Vargas recuerda que “En las últimas elecciones peruanas, el escritor Jorge Eduardo Benavides se asombró de que un taxista de Lima le dijera que iba a votar por Keiko Fujimori, la hija del dictador que cumple una pena de 25 años de prisión por robos y asesinatos.

“¿A usted no le importa que el presidente Fujimori fuera un ladrón?”, le preguntó al taxista.

“No —repuso este— porque Fujimori solo robó lo justo”.

“Lo justo. La indiferencia moral. La civilización del espectáculo”, añade Vargas.

Ese es el estándar de conducta pública que parecería que hemos terminado adoptando en el Ecuador como algo natural. Basta que el número de firmas trucadas, por así llamarlas, no sea tal que afecte el mínimo requerido por la ley para que las organizaciones políticas sean reconocidas, entonces, no importa. Se falsificó solo “lo justo” para abultar nomás el número, pero no para poner en riesgo el reconocimiento jurídico de dichas organizaciones.
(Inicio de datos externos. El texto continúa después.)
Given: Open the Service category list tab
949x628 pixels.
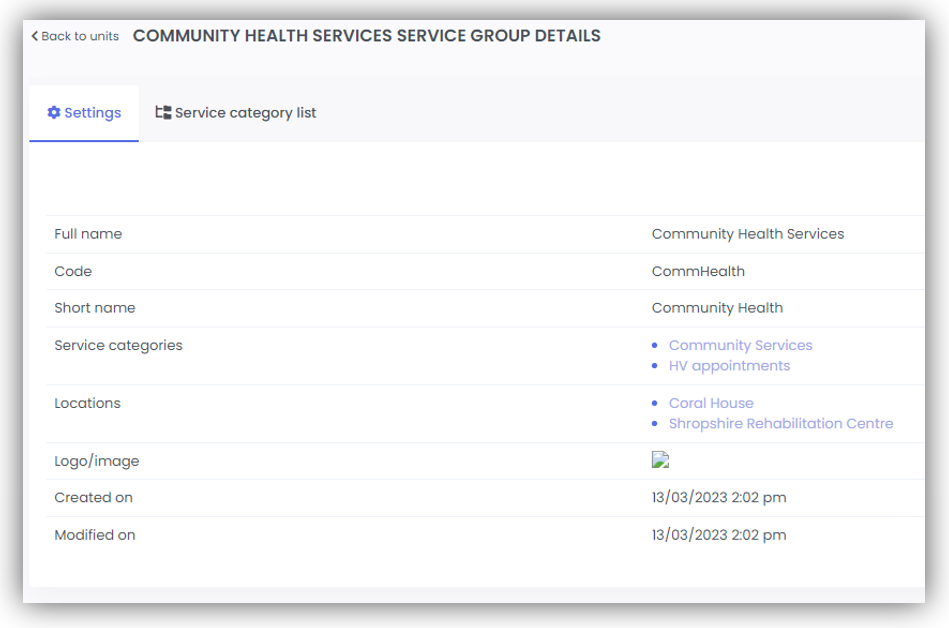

Es probable que el desenlace final de este espectáculo de las firmas culmine como muchos sospechan en la eliminación de algunos movimientos y candidatos para las próximas elecciones. Pero en lo que al parecer no se ha caído en cuenta es que algo más grave ha ocurrido. Y es que al margen de a quienes se les permita presentarse en las próximas elecciones, y a quienes se les niegue ese derecho con el argumento de las firmas, es el proceso electoral mismo el que se ha desplomado.
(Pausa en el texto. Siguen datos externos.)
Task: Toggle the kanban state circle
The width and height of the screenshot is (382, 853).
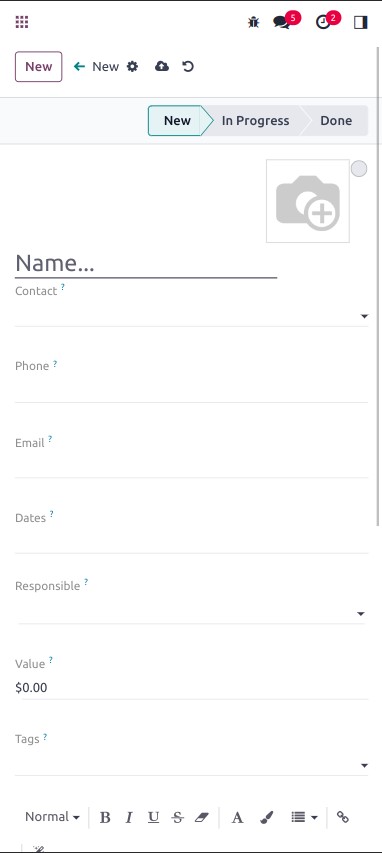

¿Alguien en su sano juicio creerá que las próximas elecciones serán limpias, transparentes y confiables cuando resulta que Álvaro Noboa está afiliado al movimiento oficialista o Abdalá Bucaram no consta como miembro del PRE, o los dirigentes del MPD ya no son tales? ¿Cómo se espera que la ciudadanía crea en un sistema electoral que da cabida a que estas barbaridades pasen? ¿Cómo confiar en definitiva en un sistema informático que la máxima autoridad electoral lo ha tildado como digno de irse al tacho de basura? ¿Y fue a base de ese sistema de basurero que se llevaron a efecto las elecciones anteriores incluyendo un referéndum?

Como de costumbre los directivos del órgano de control, en este caso el Consejo Nacional de Elecciones, no responderán por lo sucedido. Ni en sueño presentarán su renuncia, ni serán removidos y menos enjuiciados. A lo sumo recibirán por allí una reprimenda nada más. Quien quiera que sea responsable –algo que probablemente nunca se sabrá– del caos informático de las firmas “no validadas”, como eufemísticamente se dice, no cayó en cuenta probablemente del alcance de su acto.

La enorme popularidad de Fujimori se convirtió en la fuente de las más graves ilegalidades y atropellos. Pero como todos los dictadores latinoamericanos, el chino no logró entender que para sobrevivir políticamente en el poder debió abusar solo “lo justo”.